Generate metrics based on decision tree #969

tsalo · 2023-08-11T18:15:08Z

Closes #921.

Changes proposed in this pull request:

This helps ensure that metrics requested in decision trees are reflected in the component table. This will allow users to develop decision trees that use metrics other than the ones currently hardcoded into the tedana workflow code, as long as the metrics are actually defined in the tedana metric collection function.
Restructure the ComponentSelector class to take component_table, cross_component_metrics, status_table as parameters to select, rather than __init__. This better fits the scikit-learn organization, in which __init__ takes hyperparameters and transform (which is equivalent to select) takes actual data.
- Also add a trailing underscore to any attributes that are set in select.
Initialize the ComponentSelector in main tedana function, then grab the necessary metrics from the object. We also have to ensure that a few extra metrics are calculated, since they're used for the reports.
- ComponentSelector initialization is done before fMRI data are loaded to save time if the user-provided tree as an error
When defined, n_echoes and n_vols are stored in selector.cross_component_metrics instead of as separate parameters
ica_reclassify now starts at the first node in the inputted tree that doesn't have an outputs key rather than the first node that isn't defined in an un-run tree. This potentially opens up additional functionality since ica_reclassify could build on multiple previous executions
Updates to docstrings and documentation to explain the added functionality.

tsalo · 2023-08-23T19:27:14Z

I still need to update a bunch of tests and the reclassification workflow, since many things depend on the old class.

tsalo · 2024-02-16T21:08:49Z

One thing I'm realizing here is that the current approach of passing the selector into decision functions and modifying it within them is unfortunately fragile. Given that the decision functions primarily modify the component table, I think they could be refactored to just accept the comptable and modify that.

handwerkerd · 2024-02-26T17:42:45Z

@tsalo I'm realizing that to specify the external metrics in the decision tree json, like you requested in tsalo#14 it will be much easier if we merge this first. I've identified a few of the breaking test issues and I think I can get this working, but it's going to intersect with a bunch of the recent updates to main. Do you want to align with main or should I just do that and work from there?

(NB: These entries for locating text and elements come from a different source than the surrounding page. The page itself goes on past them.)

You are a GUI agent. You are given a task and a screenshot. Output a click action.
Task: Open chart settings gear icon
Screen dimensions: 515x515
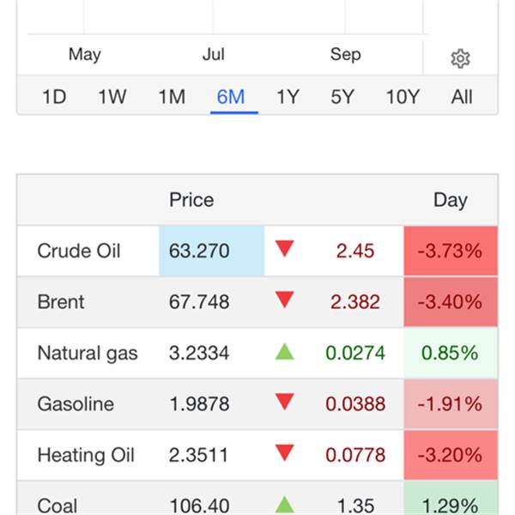click(x=460, y=58)
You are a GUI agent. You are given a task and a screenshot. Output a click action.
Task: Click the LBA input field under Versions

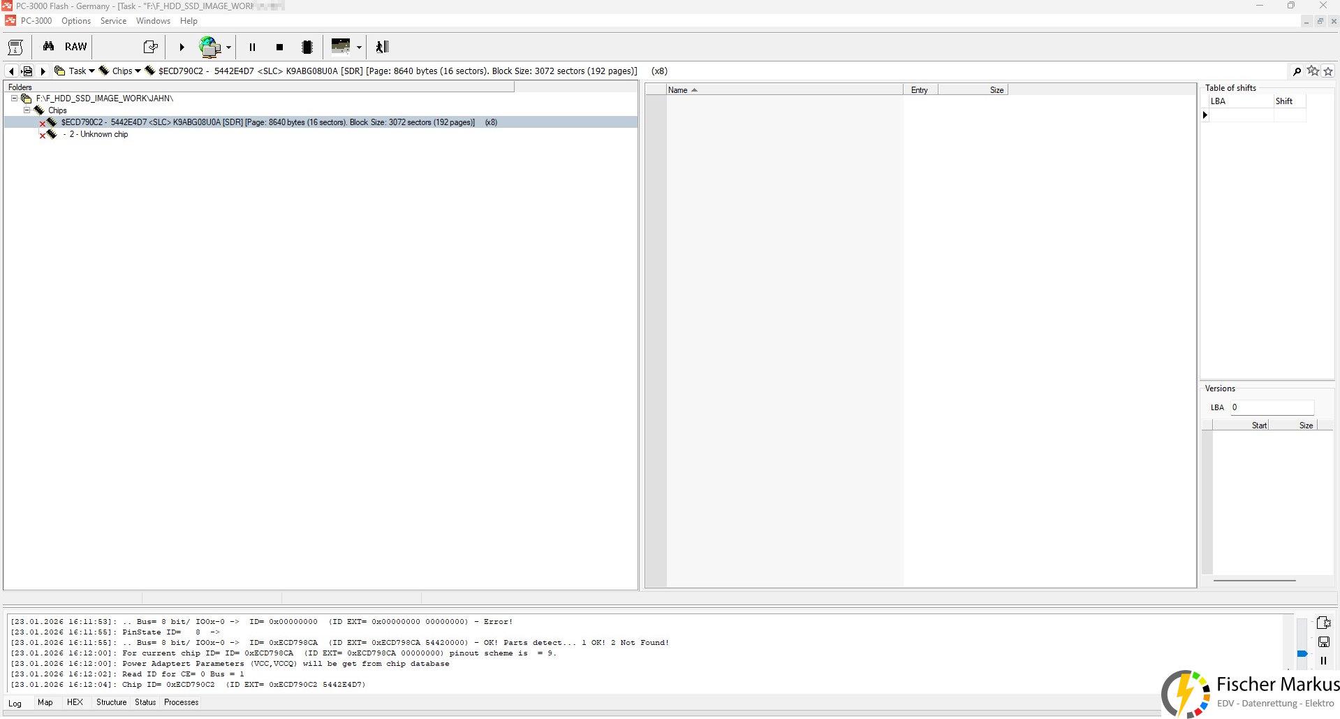point(1271,407)
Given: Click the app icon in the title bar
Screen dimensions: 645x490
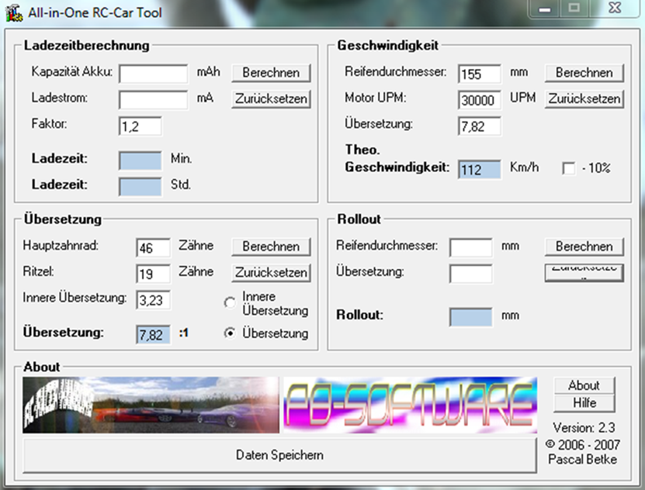Looking at the screenshot, I should (x=13, y=11).
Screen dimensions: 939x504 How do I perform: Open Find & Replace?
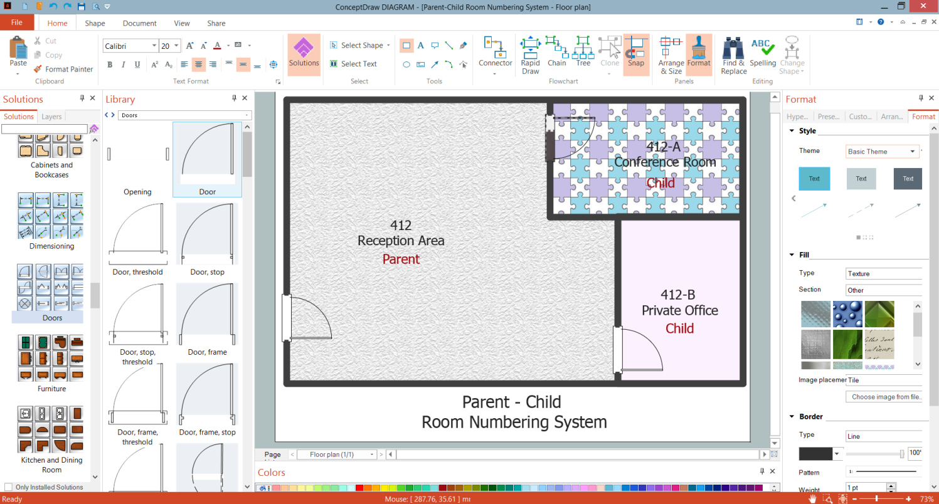pyautogui.click(x=733, y=55)
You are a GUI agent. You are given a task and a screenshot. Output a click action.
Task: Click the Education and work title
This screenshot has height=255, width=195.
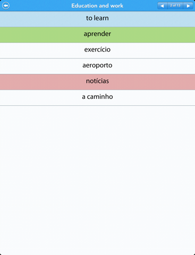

handwerkerd · 2024-02-26T17:45:44Z

One thing I'm realizing here is that the current approach of passing the selector into decision functions and modifying it within them is unfortunately fragile. Given that the decision functions primarily modify the component table, I think they could be refactored to just accept the comptable and modify that.

I think some of the selection_util functions just interact with comptable, but the functions in selection_nodes.py interact with multiple fields in selector. Which aspect of fragility is bothering you? Having a better sense of that might help me figure out how to resolve that issue.

handwerkerd · 2024-02-29T15:28:45Z

@eurunuela Do you have time to review this in the near-ish future? Both Taylor & I worked on this, so it could use one more pair of eyes.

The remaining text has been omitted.